The move breaks a log jam of more than a year that has prevented thousands of local fans from being able to get the SportsNet LA channel, which is owned by Time Warner Cable. About 300,000 local Charter subscribers will be affected.

“SportsNet LA continues to deliver unparalleled coverage of the Dodgers and we hope other providers come on board soon, so all fans can enjoy the network’s first-rate programming,” Los Angeles Dodgers Chief Executive Stan Kasten said in a statement.

Dodgers spokesman Joe Jareck said Charter subscribers will not incur any extra fees when SportsNet LA is added to their channel lineup.

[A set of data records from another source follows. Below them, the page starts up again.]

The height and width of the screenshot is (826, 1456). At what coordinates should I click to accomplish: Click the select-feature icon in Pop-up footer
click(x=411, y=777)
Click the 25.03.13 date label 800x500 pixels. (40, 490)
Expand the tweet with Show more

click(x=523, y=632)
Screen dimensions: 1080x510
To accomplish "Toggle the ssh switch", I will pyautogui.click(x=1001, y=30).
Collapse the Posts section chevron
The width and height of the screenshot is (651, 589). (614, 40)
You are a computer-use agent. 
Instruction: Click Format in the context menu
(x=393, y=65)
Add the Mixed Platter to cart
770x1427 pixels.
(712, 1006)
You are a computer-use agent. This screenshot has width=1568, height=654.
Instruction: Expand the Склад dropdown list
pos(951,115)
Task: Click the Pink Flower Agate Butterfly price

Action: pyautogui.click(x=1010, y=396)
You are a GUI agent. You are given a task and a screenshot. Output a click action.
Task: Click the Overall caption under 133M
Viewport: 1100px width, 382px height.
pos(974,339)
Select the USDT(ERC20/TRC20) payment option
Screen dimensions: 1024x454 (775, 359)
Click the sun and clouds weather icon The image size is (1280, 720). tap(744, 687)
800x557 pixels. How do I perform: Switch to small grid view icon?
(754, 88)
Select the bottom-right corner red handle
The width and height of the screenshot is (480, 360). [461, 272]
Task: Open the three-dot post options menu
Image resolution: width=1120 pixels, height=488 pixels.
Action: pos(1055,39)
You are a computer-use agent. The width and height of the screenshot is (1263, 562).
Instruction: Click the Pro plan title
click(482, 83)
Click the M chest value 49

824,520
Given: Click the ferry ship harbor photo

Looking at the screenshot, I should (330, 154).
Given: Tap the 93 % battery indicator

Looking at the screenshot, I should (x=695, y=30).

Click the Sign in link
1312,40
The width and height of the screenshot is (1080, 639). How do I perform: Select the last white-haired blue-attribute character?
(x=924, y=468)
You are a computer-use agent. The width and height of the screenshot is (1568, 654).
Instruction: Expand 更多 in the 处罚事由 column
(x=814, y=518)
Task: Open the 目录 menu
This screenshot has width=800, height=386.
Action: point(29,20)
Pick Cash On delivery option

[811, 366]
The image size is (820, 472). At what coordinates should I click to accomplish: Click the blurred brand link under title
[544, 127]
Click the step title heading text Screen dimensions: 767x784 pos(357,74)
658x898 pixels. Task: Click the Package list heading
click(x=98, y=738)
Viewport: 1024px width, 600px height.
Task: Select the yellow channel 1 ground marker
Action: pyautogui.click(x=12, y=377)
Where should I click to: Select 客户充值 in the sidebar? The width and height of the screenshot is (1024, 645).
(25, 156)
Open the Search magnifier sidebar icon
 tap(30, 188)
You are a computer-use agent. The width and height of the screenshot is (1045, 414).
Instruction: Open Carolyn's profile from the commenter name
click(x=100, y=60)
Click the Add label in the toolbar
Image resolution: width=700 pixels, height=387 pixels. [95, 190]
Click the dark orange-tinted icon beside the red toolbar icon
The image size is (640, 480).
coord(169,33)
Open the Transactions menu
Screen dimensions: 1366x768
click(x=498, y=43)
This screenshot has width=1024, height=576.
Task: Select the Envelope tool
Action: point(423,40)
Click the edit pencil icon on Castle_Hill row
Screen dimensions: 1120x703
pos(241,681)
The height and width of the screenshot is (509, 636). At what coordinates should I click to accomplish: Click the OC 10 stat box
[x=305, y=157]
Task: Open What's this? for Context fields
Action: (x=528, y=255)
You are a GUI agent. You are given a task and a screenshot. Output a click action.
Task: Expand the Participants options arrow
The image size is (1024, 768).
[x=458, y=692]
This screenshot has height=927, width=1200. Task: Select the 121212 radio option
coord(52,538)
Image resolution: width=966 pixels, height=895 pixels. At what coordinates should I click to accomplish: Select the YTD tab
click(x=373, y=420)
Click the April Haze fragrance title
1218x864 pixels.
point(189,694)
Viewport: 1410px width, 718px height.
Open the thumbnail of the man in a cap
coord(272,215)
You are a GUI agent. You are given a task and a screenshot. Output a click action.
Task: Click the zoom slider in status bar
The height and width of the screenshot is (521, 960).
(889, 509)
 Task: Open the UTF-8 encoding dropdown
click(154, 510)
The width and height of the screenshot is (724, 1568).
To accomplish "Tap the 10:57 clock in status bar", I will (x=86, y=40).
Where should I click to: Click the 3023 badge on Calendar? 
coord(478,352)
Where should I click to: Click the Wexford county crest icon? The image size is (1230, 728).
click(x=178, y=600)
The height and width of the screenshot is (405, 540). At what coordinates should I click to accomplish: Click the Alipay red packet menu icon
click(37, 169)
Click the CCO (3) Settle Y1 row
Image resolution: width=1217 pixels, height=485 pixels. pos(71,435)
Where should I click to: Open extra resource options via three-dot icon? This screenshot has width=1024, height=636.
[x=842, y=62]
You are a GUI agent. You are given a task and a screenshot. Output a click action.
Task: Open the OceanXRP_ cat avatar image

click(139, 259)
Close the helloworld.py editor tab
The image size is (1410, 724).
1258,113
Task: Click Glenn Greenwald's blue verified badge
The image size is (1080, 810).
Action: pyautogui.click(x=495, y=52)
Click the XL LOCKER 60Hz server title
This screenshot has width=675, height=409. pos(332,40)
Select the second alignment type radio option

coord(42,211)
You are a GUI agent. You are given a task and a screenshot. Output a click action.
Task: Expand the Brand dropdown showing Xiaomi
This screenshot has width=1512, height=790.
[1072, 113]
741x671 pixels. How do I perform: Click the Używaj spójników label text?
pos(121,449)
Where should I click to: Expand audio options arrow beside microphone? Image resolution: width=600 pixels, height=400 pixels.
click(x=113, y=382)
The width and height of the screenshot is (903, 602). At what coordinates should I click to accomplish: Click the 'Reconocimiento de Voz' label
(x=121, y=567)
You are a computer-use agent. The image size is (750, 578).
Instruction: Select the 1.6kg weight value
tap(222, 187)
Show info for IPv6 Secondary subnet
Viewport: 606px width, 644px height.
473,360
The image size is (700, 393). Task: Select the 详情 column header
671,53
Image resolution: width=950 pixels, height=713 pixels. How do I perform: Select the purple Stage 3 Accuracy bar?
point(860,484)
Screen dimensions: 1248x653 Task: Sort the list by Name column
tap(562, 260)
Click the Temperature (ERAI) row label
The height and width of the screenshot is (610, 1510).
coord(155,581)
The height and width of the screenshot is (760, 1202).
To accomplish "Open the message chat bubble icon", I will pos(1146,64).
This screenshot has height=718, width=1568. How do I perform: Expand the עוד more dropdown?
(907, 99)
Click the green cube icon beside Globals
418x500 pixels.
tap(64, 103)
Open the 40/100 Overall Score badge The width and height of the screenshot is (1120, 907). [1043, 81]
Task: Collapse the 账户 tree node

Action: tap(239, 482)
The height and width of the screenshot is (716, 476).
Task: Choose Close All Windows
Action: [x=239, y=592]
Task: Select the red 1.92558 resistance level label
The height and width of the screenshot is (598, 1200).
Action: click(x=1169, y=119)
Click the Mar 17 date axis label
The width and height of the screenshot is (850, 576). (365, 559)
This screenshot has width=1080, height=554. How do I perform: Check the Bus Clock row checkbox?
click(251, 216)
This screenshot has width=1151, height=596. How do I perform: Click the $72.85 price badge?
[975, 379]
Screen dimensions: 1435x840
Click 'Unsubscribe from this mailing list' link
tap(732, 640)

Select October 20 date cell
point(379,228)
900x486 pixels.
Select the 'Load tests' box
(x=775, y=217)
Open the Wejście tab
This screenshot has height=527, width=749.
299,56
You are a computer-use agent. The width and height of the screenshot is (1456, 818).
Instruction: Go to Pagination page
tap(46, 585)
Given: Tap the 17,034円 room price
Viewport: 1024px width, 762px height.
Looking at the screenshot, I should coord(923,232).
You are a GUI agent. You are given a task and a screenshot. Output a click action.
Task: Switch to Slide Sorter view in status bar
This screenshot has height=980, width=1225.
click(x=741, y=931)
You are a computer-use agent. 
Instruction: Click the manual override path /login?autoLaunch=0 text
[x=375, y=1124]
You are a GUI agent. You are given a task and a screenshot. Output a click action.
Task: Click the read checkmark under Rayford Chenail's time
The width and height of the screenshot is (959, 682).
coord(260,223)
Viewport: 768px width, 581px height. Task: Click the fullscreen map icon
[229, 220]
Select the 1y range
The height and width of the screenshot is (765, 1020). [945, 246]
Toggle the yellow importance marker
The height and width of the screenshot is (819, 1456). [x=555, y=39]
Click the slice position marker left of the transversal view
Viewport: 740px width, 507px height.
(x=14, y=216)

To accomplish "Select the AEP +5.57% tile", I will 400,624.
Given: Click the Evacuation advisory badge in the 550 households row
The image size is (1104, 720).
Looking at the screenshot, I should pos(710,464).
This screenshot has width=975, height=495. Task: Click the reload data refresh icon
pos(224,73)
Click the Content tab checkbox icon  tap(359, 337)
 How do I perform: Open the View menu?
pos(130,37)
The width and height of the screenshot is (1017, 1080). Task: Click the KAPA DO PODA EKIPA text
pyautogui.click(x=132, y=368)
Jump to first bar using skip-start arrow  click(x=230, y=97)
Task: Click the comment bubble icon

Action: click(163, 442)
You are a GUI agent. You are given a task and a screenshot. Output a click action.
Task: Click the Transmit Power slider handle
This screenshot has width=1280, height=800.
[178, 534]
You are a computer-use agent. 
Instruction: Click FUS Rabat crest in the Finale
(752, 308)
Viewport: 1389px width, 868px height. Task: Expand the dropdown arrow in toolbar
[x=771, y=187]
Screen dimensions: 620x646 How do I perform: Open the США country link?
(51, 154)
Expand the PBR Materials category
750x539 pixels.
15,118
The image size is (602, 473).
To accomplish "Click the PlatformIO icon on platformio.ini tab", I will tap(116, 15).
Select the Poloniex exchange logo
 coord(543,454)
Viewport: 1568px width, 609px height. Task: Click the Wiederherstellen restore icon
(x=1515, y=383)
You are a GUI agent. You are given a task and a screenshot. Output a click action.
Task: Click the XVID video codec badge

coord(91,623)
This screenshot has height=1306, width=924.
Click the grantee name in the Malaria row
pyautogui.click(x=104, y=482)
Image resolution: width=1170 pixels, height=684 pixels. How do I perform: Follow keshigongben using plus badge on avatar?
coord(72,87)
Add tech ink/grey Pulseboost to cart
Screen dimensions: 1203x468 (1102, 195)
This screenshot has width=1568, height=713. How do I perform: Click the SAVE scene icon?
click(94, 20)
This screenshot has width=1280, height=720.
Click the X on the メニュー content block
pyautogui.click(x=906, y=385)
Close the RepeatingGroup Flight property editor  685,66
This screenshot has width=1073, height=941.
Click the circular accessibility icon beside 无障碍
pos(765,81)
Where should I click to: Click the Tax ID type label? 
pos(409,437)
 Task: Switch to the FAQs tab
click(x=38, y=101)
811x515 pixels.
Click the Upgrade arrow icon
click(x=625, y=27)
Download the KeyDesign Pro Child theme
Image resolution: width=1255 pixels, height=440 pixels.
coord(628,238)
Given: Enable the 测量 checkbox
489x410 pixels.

Charter said it would add the Dodgers channel soon after finalizing plans to acquire Time Warner Cable in a nearly $57-billion deal that could make the combined company the largest pay-TV provider in Southern California.

Art Laboe Returns

Art Laboe is coming back to the airwaves on KDAY-FM (93.5). Laboe will make his debut on the Hancock Park hip-hop and R&B station this weekend, a homecoming of sorts for the broadcaster, who had a show on 93.5 in the 1960s.

Otto Padron, president of station owner Meruelo, describes Laboe as “an L.A. legend like Vin Scully and Chick Hearn,” he said in a statement.

“The Art Laboe Connection,” his request and dedications show, will be on the air from 6 p.m. to 12 a.m. every Sunday night. The show had been unavailable in Los Angeles over the past few months after the program was dropped by IHeartMedia Inc.’s KRRL-FM (92.3).

“I love L.A., I love music, and I love our dedicated fans,” Laboe said in a statement.

Laboe is known to have been the first deejay to play rock ’n’ roll on the West Coast and is credited with being among the first to integrate his radio show.